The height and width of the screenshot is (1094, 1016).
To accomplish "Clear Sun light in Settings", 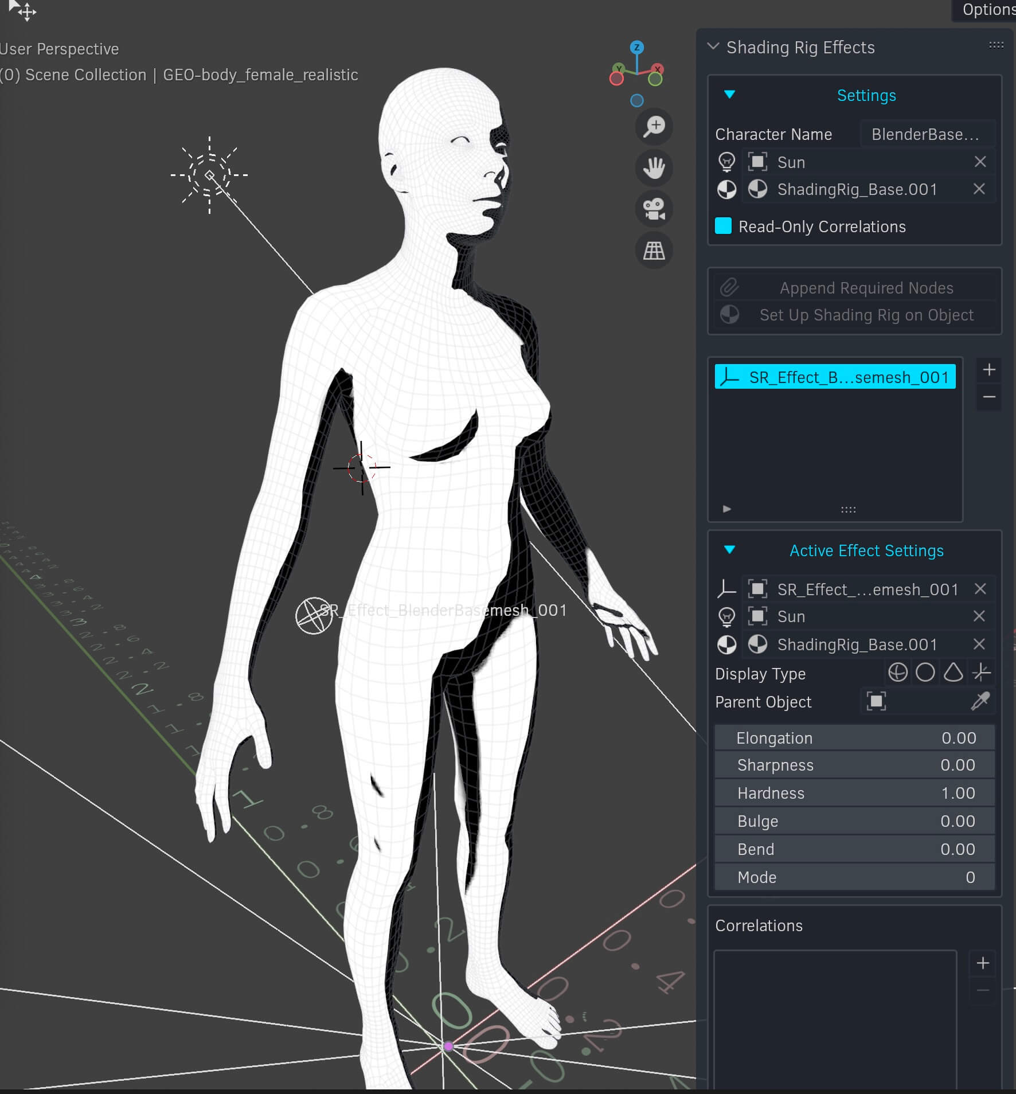I will pyautogui.click(x=980, y=162).
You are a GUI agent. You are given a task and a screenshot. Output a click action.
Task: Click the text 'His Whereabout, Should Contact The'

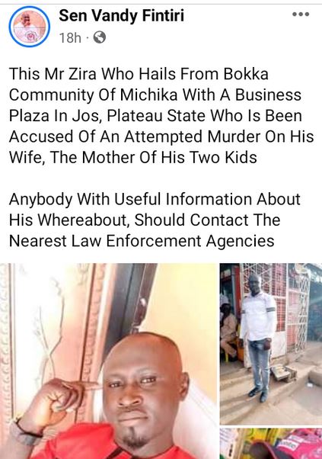[x=145, y=220]
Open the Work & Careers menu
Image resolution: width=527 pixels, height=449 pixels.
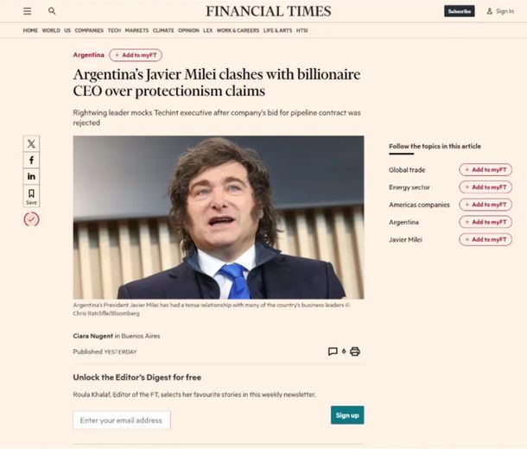238,30
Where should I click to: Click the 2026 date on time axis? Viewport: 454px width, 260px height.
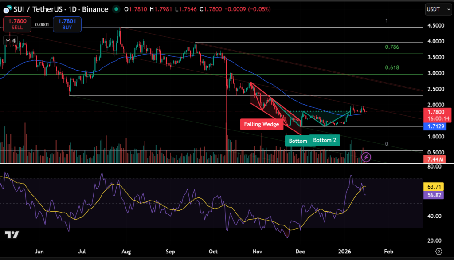pyautogui.click(x=344, y=251)
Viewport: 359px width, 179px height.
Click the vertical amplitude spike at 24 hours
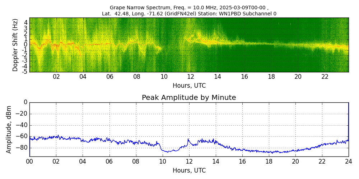tap(348, 118)
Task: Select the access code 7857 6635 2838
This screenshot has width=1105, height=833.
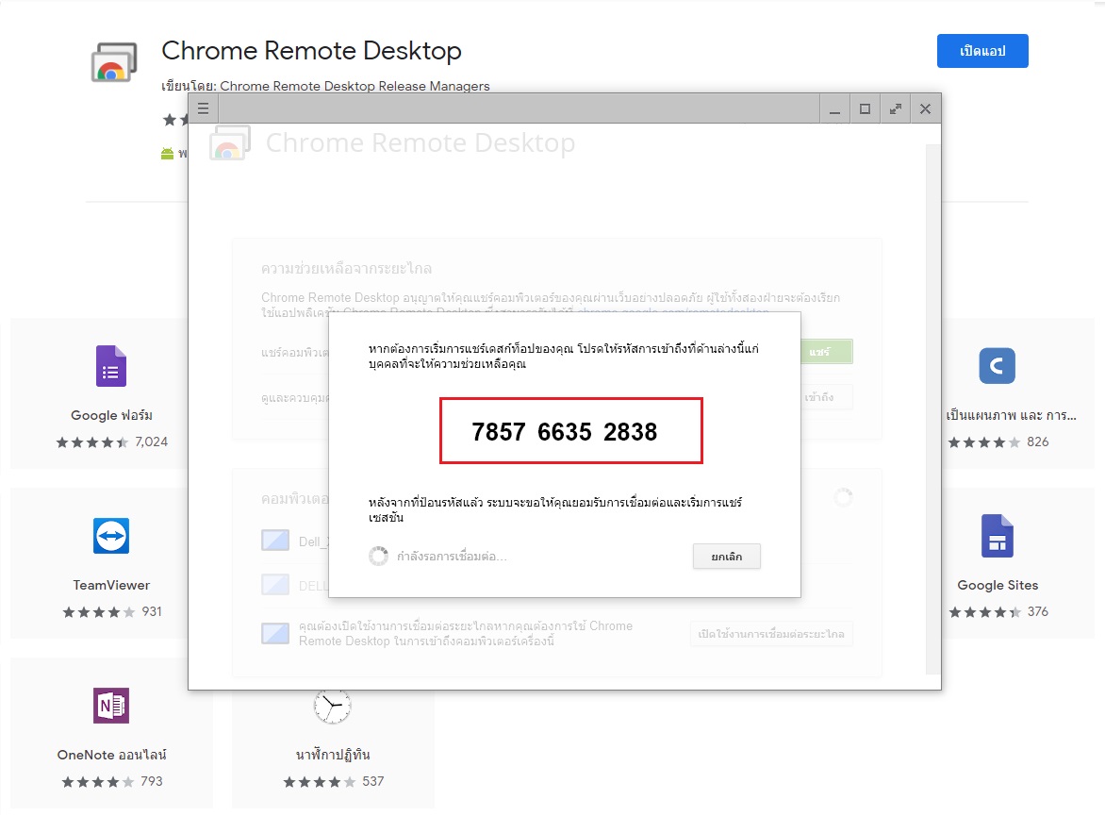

> **Problem description**
Where the word "screenshot" shows up in a line of the listing, return that line.

> **Finished task**
The height and width of the screenshot is (1094, 1016).
You are a GUI agent. You are given a task and a screenshot. Output a click action.
This screenshot has width=1105, height=833.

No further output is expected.